Setelah beberapa tanya jawab,
dilanjut sesi selanjutnya yang menghadirkan para dewa; Pak Revi, Pak . dan Pak
Eko Prawoto. Sesi ini dimulai dari yang muda, setengah tua dan ditutup oleh pak Eko. Dijelaskan mulai
dari identitas, kesadaran bahwa tidak ada orisinalitas, maka identitas itu
kemudian hal yang mudah dipertanyakan. Ibarat lego, material tersedia, dan kita
menyusunnya dengan meletakkan di tempat yang paling optimal. Namun akan lebih
asik ketika lego, masih dalam bentuk yang raw (kotak) bukan yang sudah bertema,
karena olahan desain dan imajinasi akan lebih lagi. lalu penjelasan dari pak
Eko yang dapat ditebak pasti begitu reflektif dan menyajikan kesimpulan untuk
disimpulkan masing-masing yang mendengar. Beliau mengingatkan tentang konteks,
bahkan dalam dunia desain, konteks begitu cepat berubah, kini. Generasi mulai
merapat yang bisa tadinya generasi baru muncul tiap 25 tahunan, besok 10
tahunan bahkan kurang. Maka kemampuan beradaptaasi untuk memecahkan
permasalahan arsitektural yang kontekstual itu dibutuhkan. Tentu, penyajian dan
mengiingatkan kembali akan nilai humanis, juga “njuk ngopo” kalau sudah ini – itu perlu refleksi lagi, lalu apa,
tujuan yang lebih lagi adakah, tentunya yang lebih mulia.
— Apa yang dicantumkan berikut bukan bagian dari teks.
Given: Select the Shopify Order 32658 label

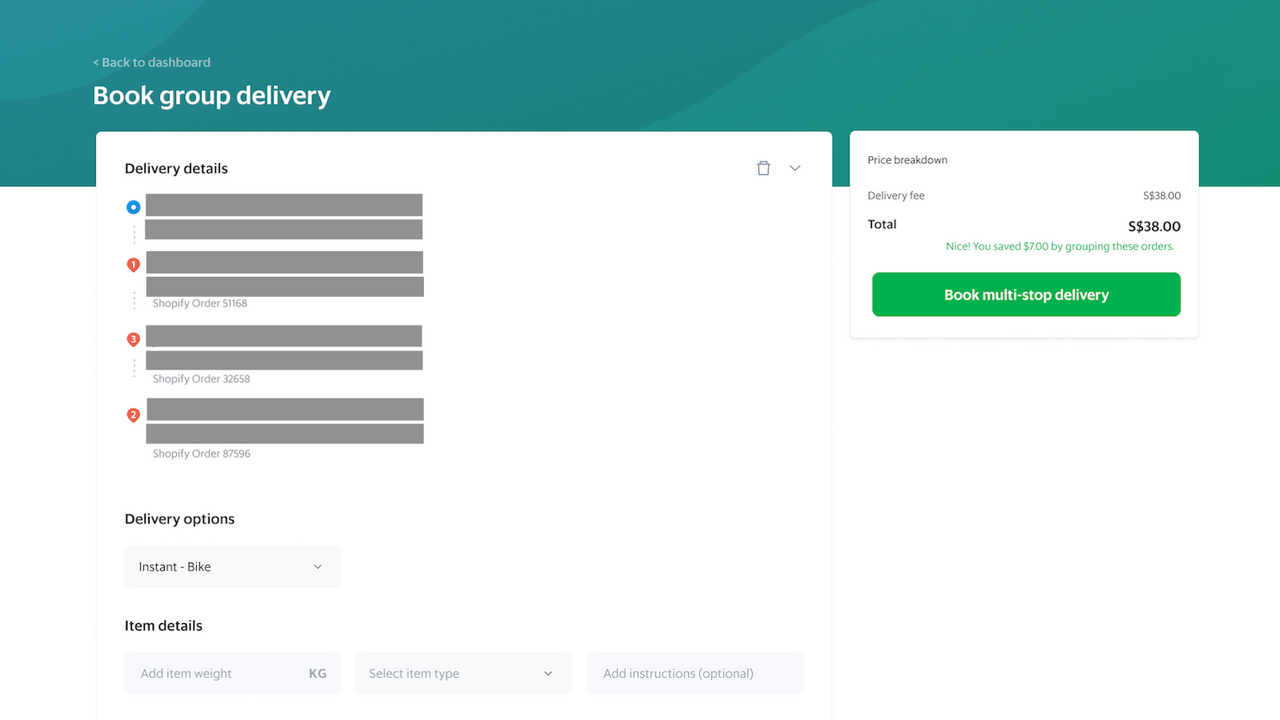Looking at the screenshot, I should 201,378.

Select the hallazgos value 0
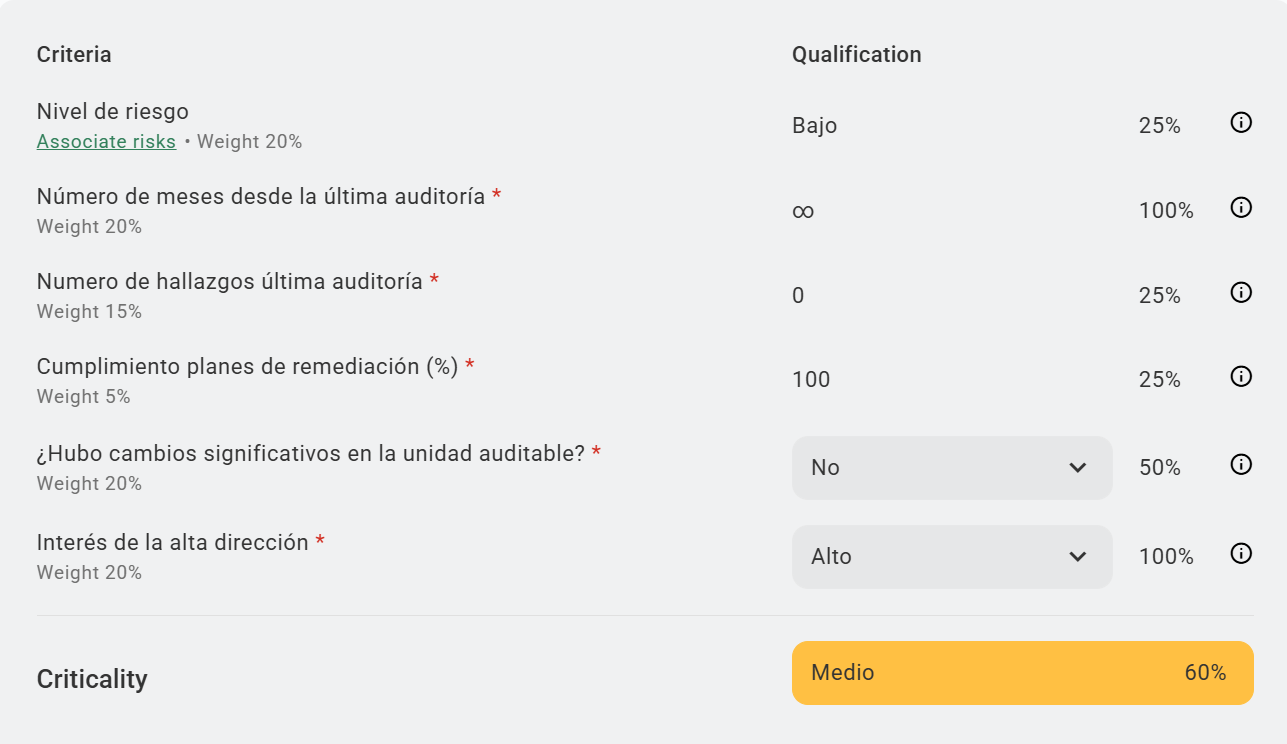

Usai penjelasan oleh pak Eko Prawoto,
semua narasumber kemudian dipersilakan naik ke panggung dan peserta
dipersilakan bertanya, tiga orang penanya dari masing-masing grup tempat duduk
(A, B, C) nah, bertanyalah saya.
Bertanya.
Ternyata bertanya itu sulit. Ketika
sesi dua tadi saya baru datang, dan belum konek alur seminarnya, jadi menyimak
penyajian masih menerima secara utuh, dari tidak tahu menjadi tahu. Nah di sesi
kedua sudah agak nyambung, eh yang keluar para dewa, apalagi yang disajikan oleh
Pak Eko begitu lengkap.
Maka pertanyaan saya, meminta nasihat saja, bila identitas sejati arsitek adalah mendesain, dan desain itu adalah pemecahan masalah. Maka identitas arsitek adalah memecahkan masalah. Tak jarang kita terjebak kita menggunakan katai identitas desain dan mencari identitas desain tapi yang dimaksud sebenarnya adalah style ketika arsitektur itu sekadar transformasi dari yang sudah ada tanpa originalitas. Bahkan kadang demi style atau dilihat wangun, suatu bangunan jadi kutukan seumur bangunan pembantu disitu untuk ngepel tiap kali hujan karena kena tampias (dalam presentasi Pak Revi tadi diceritakan rumah Butet karya pak eko yang Butet begitu menyukai karena dia juga suka hujan, tapi kalau selesai hujan pembantunya kerja keras mengepel)
Maka kira-kira bagaimana nasihat untuk kaum muda dalam berproses jangan terjebak pada menganggap style berarsitektur adalah identitas-nya. Yang kedua, konteks, ketika pak Eko berani bilang generasi desain kedepannya akan semakin rapat jaraknya, maka konteks akan semakin cepat berganti, dan kita perlu adaptasi, maka kira-kira parameter apa yang perlu kita waspadai supaya kita lebih tepat dalam merespon konteks.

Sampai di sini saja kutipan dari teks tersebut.